→ Görev
Erol Güngör hakkındaki metne göre Erol Güngör hangi üniversitenin rektörlüğünü yürütmüştür?

→ Kaynak Alıntı
Cem SÖKMEN
45 yıllık ömrüne çok önemli eserler sığdıran Erol Güngör, Türkiye’de sosyoloji denince ilk akla gelecek isimlerden biridir. O, hem şahsiyetiyle hem de entellektüel birikimi ve fikri derinliğiyle medeniyet krizi yaşayan 20.yy Türkiyesinde örnek bir münevver olmuştur. Onu yakından tanıyanlar “Erol Güngör gibi 15-20 akademisyen daha yetiştirebilsek Türkiye’nin fikri atmosferi bambaşka olurdu” görüşünde birleşiyorlar. A.B.D.’de bulunduğu iki yıl süresince birlikte çalıştığı Prof. Kenneth Hammond ise, “Erol Güngör’ü dünyanın herhangi bir birinci sınıf üniversitesine tavsiye etmekte hiçbir tereddüt göstermem” diyordu. Hakkında bu sözler sarf edildiğinde Erol Güngör’ün henüz 29 yaşında olduğunu düşünürsek, bu büyük kapasiteli ilim adamının, varlığı ve eserleriyle Türkiye’deki akademik çevrelerin performansını ölçebileceğimiz bir kilometre taşı vazifesini gördüğü ortaya çıkar. Erol Güngör hem eserleriyle kendini kanıtlamış bir profesör olarak hem de Konya Selçuk Üniversitesi rektörlüğü görevini yürütürken tirajı 1000’i bulmayan dergilerde dahi yazmaya devam etmiştir. Hem akademisyen hem idareci olarak içinde yaşadığı toplumun meselelerine müthiş bir canlılık ve üretkenlikle yaklaşmıştır.
Uzmanlaşma Mı, Mütebahir Aydın Mı ?

Veri kümesinde listelenen kalemler
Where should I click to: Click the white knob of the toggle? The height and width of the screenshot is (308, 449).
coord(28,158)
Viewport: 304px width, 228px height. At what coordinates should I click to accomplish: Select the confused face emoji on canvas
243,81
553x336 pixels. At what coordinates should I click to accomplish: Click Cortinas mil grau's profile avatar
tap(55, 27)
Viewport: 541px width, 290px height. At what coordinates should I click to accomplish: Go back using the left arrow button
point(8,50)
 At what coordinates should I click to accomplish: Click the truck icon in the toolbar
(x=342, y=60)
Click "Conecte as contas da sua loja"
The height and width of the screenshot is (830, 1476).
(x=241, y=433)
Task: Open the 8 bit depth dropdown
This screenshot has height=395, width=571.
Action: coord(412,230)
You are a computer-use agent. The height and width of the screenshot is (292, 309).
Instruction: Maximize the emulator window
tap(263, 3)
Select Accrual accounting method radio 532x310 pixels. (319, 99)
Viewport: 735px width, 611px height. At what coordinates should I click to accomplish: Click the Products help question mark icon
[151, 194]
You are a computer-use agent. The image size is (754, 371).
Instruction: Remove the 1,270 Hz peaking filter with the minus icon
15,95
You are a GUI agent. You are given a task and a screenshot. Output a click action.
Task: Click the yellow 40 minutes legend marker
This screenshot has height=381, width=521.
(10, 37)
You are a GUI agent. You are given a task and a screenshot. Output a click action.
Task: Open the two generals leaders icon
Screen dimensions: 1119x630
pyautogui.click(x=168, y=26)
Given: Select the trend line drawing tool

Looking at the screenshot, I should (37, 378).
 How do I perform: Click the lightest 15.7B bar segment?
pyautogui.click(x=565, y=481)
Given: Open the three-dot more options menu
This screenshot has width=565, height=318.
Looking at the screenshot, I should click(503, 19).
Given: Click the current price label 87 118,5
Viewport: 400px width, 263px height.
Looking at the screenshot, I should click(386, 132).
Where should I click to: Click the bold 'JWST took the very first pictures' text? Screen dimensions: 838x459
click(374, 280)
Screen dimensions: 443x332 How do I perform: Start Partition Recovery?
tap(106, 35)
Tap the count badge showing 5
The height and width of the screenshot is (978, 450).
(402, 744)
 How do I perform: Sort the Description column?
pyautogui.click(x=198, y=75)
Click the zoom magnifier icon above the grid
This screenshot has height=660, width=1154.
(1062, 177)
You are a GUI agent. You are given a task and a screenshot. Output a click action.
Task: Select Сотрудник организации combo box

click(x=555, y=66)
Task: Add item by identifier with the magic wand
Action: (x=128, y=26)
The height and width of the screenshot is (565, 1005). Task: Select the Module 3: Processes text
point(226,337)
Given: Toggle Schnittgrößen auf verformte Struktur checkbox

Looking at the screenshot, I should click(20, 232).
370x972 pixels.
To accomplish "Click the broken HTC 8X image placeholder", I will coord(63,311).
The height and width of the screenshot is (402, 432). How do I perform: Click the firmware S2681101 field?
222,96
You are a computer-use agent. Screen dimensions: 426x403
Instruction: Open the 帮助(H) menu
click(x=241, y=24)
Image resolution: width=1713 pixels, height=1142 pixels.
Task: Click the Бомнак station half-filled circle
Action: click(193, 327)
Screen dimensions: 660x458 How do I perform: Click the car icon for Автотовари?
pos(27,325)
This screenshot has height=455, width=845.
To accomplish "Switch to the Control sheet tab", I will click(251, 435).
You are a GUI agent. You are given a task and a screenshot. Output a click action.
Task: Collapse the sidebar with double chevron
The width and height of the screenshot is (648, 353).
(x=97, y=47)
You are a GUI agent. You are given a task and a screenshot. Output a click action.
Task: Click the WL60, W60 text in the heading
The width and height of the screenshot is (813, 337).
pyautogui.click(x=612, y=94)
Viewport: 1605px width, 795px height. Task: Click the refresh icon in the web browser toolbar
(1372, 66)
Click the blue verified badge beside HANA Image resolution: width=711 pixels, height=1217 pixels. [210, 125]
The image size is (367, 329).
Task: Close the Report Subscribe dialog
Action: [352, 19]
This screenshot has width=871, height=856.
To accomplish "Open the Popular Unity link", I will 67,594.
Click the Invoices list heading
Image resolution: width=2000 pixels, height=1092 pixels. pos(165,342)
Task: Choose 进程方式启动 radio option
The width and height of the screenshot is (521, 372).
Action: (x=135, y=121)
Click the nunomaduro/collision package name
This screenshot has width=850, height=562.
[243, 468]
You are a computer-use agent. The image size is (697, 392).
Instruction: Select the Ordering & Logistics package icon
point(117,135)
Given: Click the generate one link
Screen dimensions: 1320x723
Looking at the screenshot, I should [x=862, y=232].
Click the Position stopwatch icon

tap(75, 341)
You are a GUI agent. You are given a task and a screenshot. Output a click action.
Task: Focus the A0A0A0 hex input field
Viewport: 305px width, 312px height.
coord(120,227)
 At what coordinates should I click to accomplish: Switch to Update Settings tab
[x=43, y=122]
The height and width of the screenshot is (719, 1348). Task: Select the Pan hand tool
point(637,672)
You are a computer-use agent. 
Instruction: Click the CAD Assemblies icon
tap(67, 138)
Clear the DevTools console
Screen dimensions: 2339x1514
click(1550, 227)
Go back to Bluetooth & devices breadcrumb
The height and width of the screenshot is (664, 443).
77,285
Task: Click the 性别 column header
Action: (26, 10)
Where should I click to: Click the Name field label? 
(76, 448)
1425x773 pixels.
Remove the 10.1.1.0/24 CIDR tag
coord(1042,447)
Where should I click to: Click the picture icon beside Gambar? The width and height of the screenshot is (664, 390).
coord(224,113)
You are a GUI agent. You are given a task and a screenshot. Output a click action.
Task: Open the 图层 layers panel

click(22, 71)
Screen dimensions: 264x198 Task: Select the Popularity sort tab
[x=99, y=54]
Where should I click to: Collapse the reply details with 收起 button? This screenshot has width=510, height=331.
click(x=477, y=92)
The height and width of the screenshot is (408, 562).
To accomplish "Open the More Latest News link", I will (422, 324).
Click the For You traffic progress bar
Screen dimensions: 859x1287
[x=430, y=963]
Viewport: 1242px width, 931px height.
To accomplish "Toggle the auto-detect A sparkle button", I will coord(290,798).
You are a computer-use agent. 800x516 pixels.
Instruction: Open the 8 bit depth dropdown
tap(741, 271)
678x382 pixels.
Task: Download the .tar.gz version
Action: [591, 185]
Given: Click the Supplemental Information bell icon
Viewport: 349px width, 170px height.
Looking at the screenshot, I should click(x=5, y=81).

→ Alıştırma Çıktısı
Konya Selçuk Üniversitesi'nin rektörlüğünü yürütmüştür.